Tout ça depuis la mort de papa dans un de ces autres foutus ateliers! Je ne peux
m’empêcher de repenser à cette scène. Bien qu’avec le temps j’ai accepté la
douleur et l’absence de papa, je l’imagine à chaque fois, lui essayant de défoncer
cette porte condamnée qu’on avait fermée avec des chaînes parce que certains
employés quittaient les lieux en pleine journée, pour des urgences. Et ces flammes le
prendre doucement pour ne laisser que ses cendres derrière cette même porte. Qui
blâmer ?! Je n’en sais rien. Je suis trop petite pour savoir cela, je ne sais rien de ce
monde, que le chemin qui me mène à l’atelier, rien d’autre, c’est la seule chose que
j’ai apprise de toi maman en dehors des frontières de la maison. Ce chemin, et
comment faire en sorte que l’étiquette reste droite quand on la coud sur le t-shirt.
Maintenant je comprends ce par quoi tu es passée, tes soupirs et tes larmes retenues
que je voyais bien malgré tout. Je comprends maintenant ta douleur, mais pour moi
c’est trop, je n’ai que treize ans ! Pourtant je n’ai pas le choix.
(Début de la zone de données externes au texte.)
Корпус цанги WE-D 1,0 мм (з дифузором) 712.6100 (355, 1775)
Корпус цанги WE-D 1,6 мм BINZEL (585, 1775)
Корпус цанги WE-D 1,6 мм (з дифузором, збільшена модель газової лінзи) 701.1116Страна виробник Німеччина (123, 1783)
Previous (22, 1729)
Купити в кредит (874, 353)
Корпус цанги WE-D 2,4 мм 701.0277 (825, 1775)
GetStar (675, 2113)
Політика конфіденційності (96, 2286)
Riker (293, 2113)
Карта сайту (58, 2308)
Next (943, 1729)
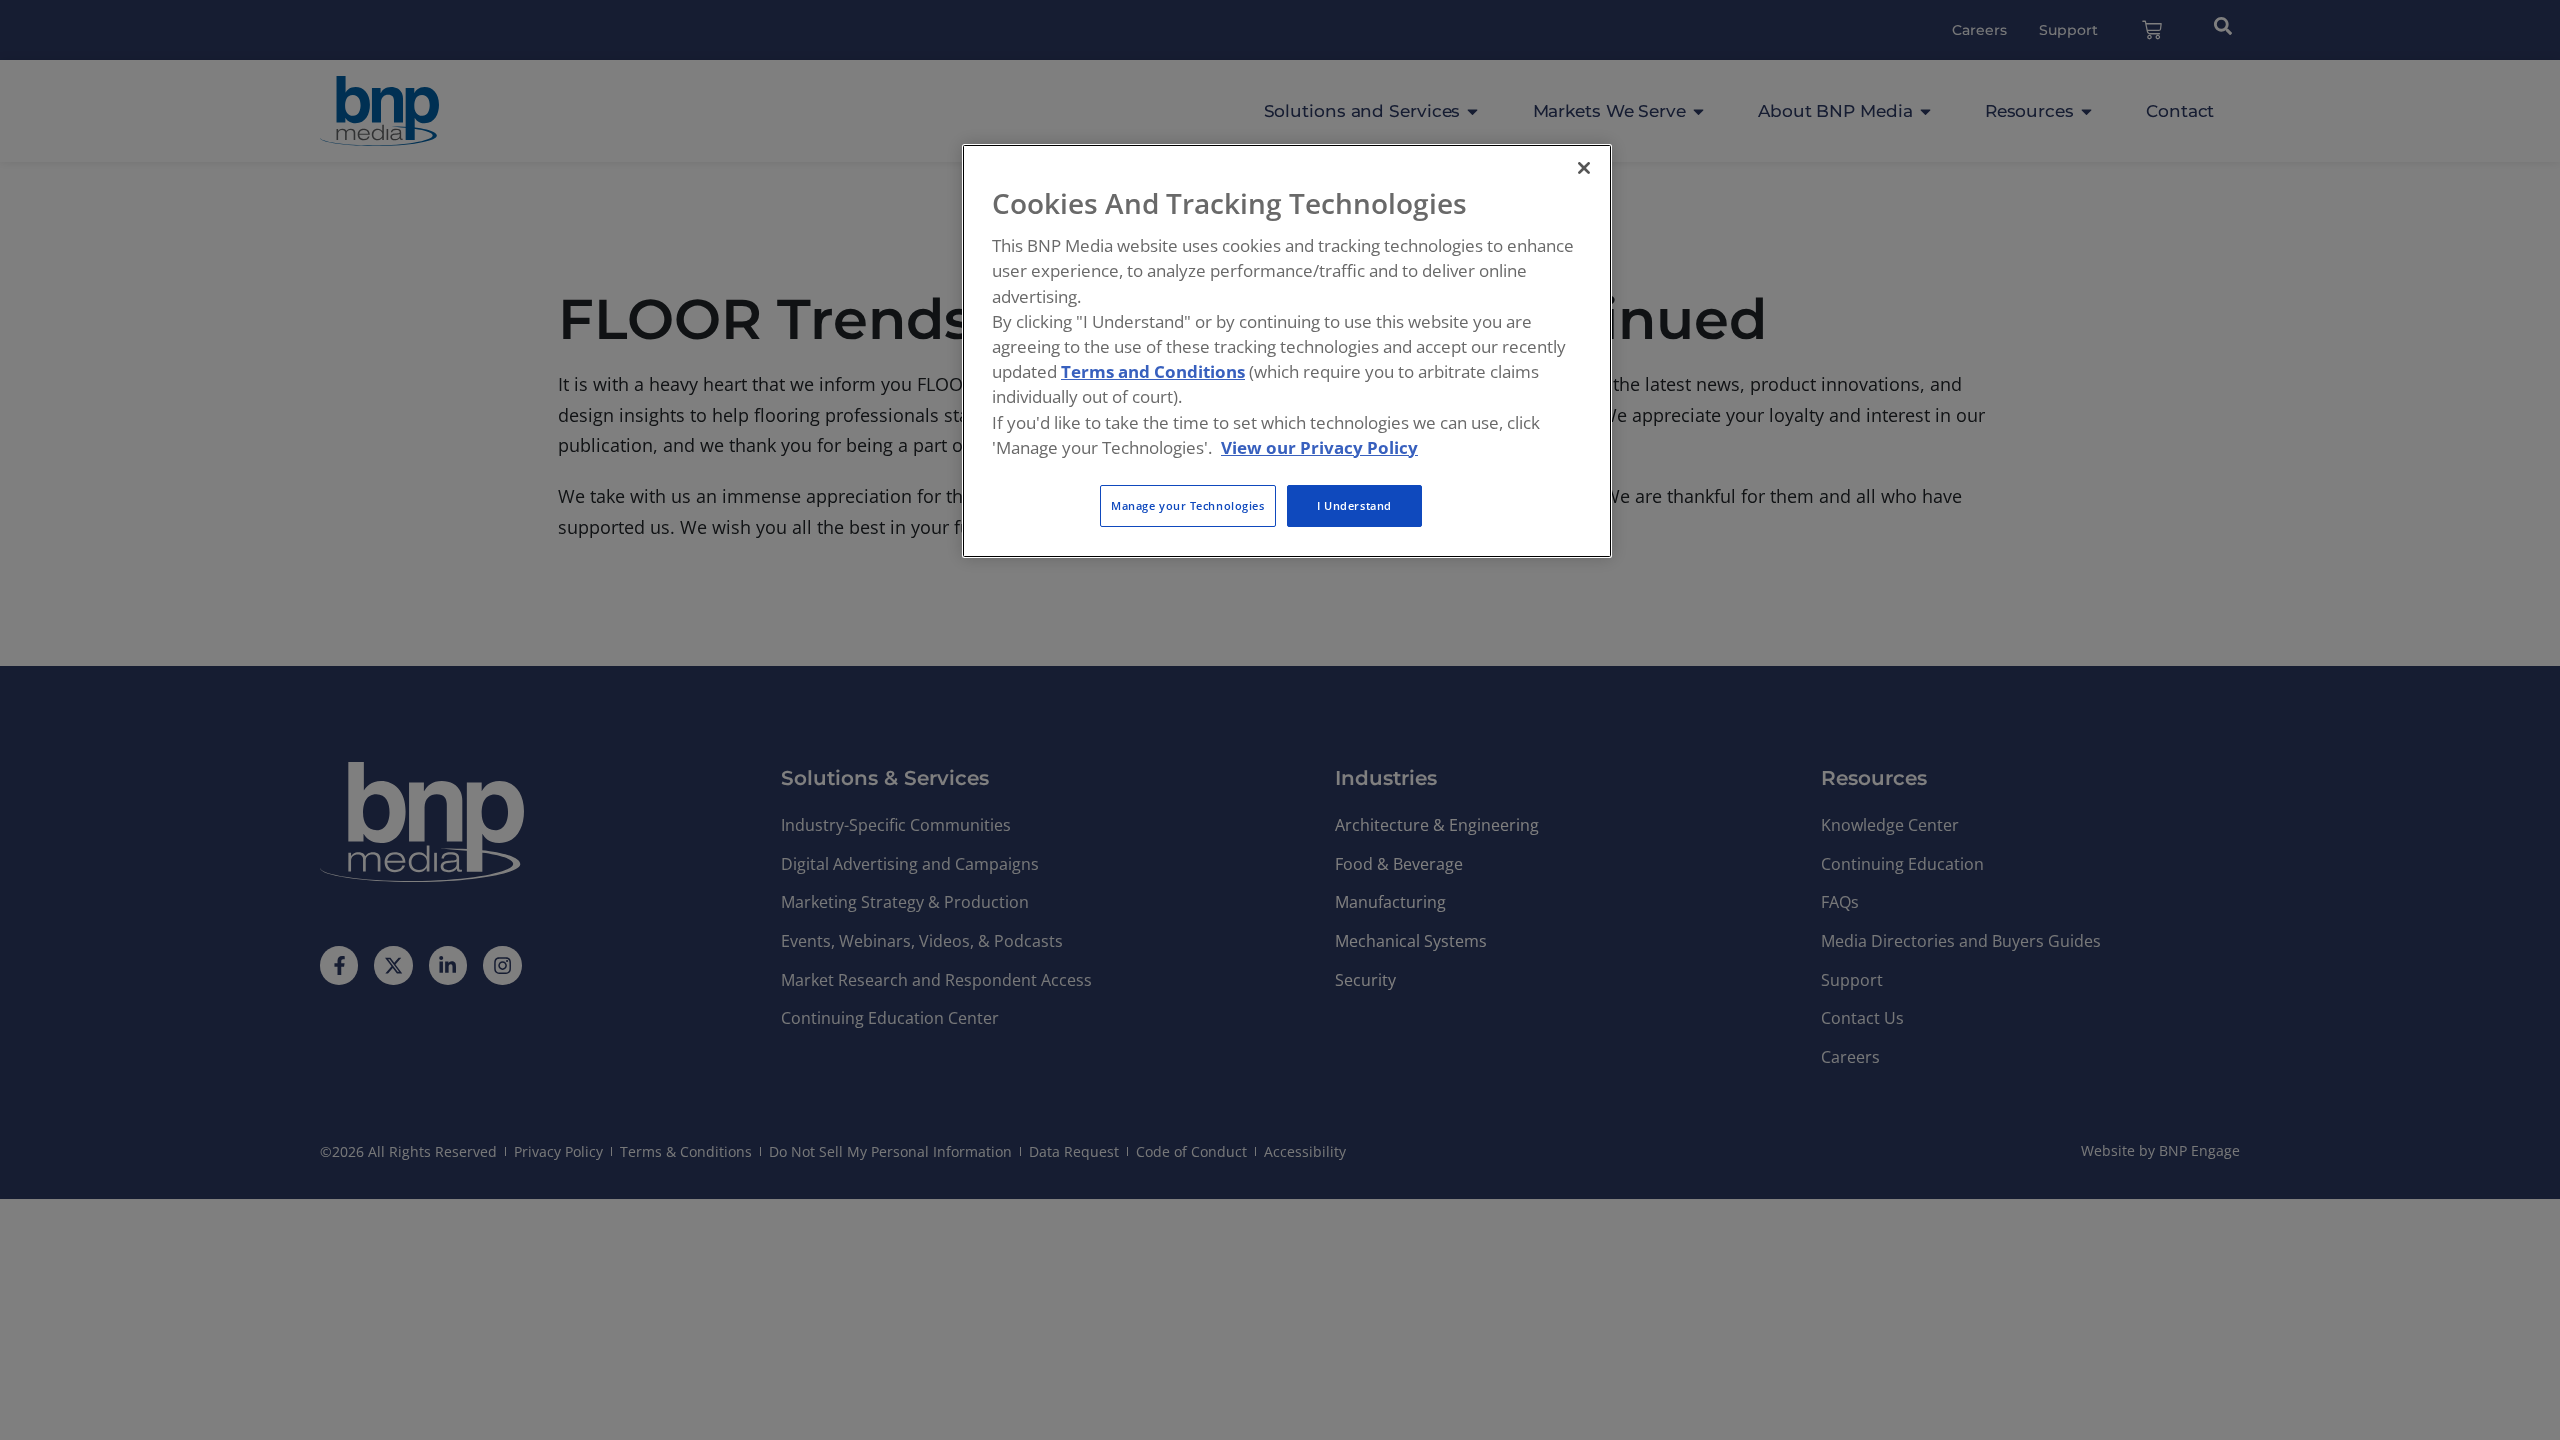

Maintenant je ramène
presque 23 euros le mois, peut-être que tu serais fière de moi. Je sais que je n’en suis
pas à tes 31 euros mais j’ai progressé et je fais aussi plus d’heures supplémentaires.
Au fait, je dois te dire, c’est finalement arrivé… La semaine dernière quand j’étais
assise par terre accoudée contre les autres femmes, je me suis sentie toute bizarre
pendant un moment puis j’ai compris. Et je pense que ma voisine a compris ce qui
m’arrivait quand j’ai rapidement croisée les jambes et que j’ai voulu partir aux
toilettes. Elle m’a pourtant déconseillé de le faire, un des superviseurs était juste
derrière et cela ne faisait que deux heures que nous avions commencé le travail. Elle
m’a discrètement donné un mouchoir et m’a subtilement fait comprendre que je lui
faisais perdre son temps. J’ai dû rester comme ça encore trois heures avant de
pouvoir bouger. A la fin de la journée j’ai pleuré. Je suis rentrée en courant à la
maison, il devait être vers les onze heures quand je suis arrivée, j’ai récupéré le bébé
chez le voisin et puis j’ai pleuré à nouveau très longtemps le bébé serré dans mes
bras. Parfois je me demande ce que serait ma vie si j’étais l’une de ces personnes
qui portent ces t-shirts. Est-ce que je viendrais dans ces magasins, insouciante, me
payer ces vêtements sans me poser de question ? Est-ce que l’étiquette me gênerait
dans le cou ? Est-ce que je me poserais la question de savoir quelle est la vie de
ceux qui sont derrière ça? Je n’en sais rien, je suis trop petite pour savoir cela. A vrai
dire je m’en fiche bien de savoir ce qu’ils pensent, parce que je sais bien qu’il se
fichent bien de ce que l’on pense ou vit ici.
Tout ce que je sais, c’est que je n’en peux plus.